Thirsty. She finally understood…but she understood too much now, she realized painfully as she sat back in her chair, her eyes pulling away from Rachel's focused gaze. Rachel had two parents already, and they loved her so damned much. There was no need for her.
It also became clear to her that she wasn't sitting in that auditorium seat because she wanted Rachel to have her mother; she tried to connect to her so she could have her daughter. It was incredibly selfish and she couldn't believe how awful of a person she was to have put Rachel in this situation.
"Uh," she started uncertainly, glancing at Rachel, hoping the right words would flow from her by virtue of their genetic bond. It was all they had. Not surprisingly, she did not have the perfect thing to say and her trembling hands went up in front of her in defeat. "I shouldn't have done this," Shelby admitted with self-loathe lining her voice. She got to her feet and thought about how muddled this entire reunion was, not only because of how it occurred but also why it occurred. This moment that they were experiencing was one her imagination played in her mind a million times a million different ways, and even her cynical way of thinking couldn't have prepared herself for how emotionally terrible this all was. "This was supposed to feel good. We were supposed to have some kind of slow-motion run into each other's arms. This is all wrong."

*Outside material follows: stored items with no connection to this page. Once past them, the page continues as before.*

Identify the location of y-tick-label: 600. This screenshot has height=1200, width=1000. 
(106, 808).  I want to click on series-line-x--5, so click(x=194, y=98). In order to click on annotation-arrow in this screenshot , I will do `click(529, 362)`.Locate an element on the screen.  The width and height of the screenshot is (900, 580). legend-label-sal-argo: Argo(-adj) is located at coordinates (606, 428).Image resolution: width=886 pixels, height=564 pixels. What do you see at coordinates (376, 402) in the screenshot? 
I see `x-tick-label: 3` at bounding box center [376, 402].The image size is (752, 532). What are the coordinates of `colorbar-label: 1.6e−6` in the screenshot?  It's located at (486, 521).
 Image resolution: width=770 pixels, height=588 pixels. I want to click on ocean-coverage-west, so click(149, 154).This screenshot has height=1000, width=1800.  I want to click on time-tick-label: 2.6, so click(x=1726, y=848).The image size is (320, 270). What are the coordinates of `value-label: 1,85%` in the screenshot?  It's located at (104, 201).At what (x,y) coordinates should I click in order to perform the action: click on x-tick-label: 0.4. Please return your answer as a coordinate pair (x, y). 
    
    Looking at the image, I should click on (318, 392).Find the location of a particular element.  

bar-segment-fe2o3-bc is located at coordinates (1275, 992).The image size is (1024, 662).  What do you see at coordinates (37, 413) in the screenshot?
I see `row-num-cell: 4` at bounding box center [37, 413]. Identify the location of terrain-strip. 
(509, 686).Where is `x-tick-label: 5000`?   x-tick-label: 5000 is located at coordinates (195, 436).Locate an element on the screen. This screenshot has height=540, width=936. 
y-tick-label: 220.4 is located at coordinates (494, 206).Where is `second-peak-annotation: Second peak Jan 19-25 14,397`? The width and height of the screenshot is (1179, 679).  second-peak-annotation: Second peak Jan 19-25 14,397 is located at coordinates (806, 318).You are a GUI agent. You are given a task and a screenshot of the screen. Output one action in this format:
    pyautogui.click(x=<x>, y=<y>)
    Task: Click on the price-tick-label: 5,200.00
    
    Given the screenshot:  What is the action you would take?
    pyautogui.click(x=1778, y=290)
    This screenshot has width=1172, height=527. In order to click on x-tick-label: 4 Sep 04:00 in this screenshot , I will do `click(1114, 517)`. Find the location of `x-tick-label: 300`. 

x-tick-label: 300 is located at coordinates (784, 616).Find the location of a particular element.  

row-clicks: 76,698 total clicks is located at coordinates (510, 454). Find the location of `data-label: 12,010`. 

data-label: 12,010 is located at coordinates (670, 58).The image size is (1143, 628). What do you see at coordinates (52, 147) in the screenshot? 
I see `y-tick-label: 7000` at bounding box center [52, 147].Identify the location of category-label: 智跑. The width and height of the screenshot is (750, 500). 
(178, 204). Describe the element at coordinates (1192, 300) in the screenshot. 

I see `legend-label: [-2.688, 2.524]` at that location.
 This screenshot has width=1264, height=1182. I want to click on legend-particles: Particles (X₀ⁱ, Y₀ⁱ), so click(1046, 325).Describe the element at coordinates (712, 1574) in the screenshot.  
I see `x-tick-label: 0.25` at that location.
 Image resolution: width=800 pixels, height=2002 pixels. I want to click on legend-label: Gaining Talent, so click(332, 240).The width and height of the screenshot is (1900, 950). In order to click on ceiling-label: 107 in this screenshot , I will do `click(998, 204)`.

"Maybe we can just go to dinner or something, just to get over the initial shock?" Her tone didn't give it away, but when Shelby looked down at Rachel she realized that the girl was begging her not to go. She hoped Rachel didn't think that any of this was her fault, but she couldn't find it in herself to explain that it was she who was screwed up and who wanted so desperately to be a mother that she was willing to disrupt Rachel's clearly wonderful family so she could have a place in it.
"I'm so sorry Rachel," she said to her, and she meant it more than anything in the world. It was breaking her heart to look down onto the girl's hauntingly dismayed face and she put her hand to her forehead, trying to figure out what she could say to make this all better. She knew she needed time to figure it out. "I-I'll call you."
With one last look at her disorientated daughter, she turned and walked down the stairs, focusing on the exit and thinking about the brown eyes that were undoubtedly following her insensitive departure.